Stitching together models and samplers
bayeux lets you write a probabilistic model in JAX and immediately have access to state-of-the-art inference methods. The API aims to be simple, self descriptive, and helpful. Simply provide a log density function (which doesn't even have to be normalized), along with a single point (specified as a pytree) where that log density is finite. Then let bayeux do the rest!
pip install bayeux-mlWe define a model by providing a log density in JAX. This could be defined using a probabilistic programming language (PPL) like numpyro, PyMC, TFP, distrax, oryx, coix, or directly in JAX.
import bayeux as bx
import jax
normal_density = bx.Model(
log_density=lambda x: -x*x,
test_point=1.)
seed = jax.random.PRNGKey(0)Every inference algorithm in bayeux will (try to) run with just a seed as an argument:
opt_results = normal_density.optimize.optax_adam(seed=seed)
# OR!
idata = normal_density.mcmc.numpyro_nuts(seed=seed)
# OR!
surrogate_posterior, loss = normal_density.vi.tfp_factored_surrogate_posterior(seed=seed)An (only rarely) optional third argument to bx.Model is transform_fn, which maps a real number to the support of the distribution. The oryx library is used to automatically compute the inverse and Jacobian determinants for changes of variables, but the user can supply these if known.
half_normal_density = bx.Model(
lambda x: -x*x,
test_point=1.,
transform_fn=jax.nn.softplus)Since bayeux is built on top of other fantastic libraries, it tries not to get in the way of them. Each algorithm has a .get_kwargs() method that tells you how it will be called, and what functions are being called:
normal_density.optimize.jaxopt_bfgs.get_kwargs()
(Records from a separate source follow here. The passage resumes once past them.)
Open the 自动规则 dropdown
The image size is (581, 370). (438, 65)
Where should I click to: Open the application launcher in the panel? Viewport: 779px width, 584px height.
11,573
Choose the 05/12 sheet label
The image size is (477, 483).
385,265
{jaxopt._src.bfgs.BFGS: {'value_and_grad': False,
'has_aux': False,
'maxiter': 500,
'tol': 0.001,
'stepsize': 0.0,
'linesearch': 'zoom',
'linesearch_init': 'increase',
'condition': None,
'maxls': 30,
'decrease_factor': None,
'increase_factor': 1.5,
'max_stepsize': 1.0,
'min_stepsize': 1e-06,
'implicit_diff': True,
'implicit_diff_solve': None,
'jit': True,
'unroll': 'auto',
'verbose': False},
'extra_parameters': {'chain_method': 'vectorized',
'num_particles': 8,
'num_iters': 1000,
'apply_transform': True}}If you pass an argument into .get_kwargs(), this will also tell you what will be passed on to the actual algorithms.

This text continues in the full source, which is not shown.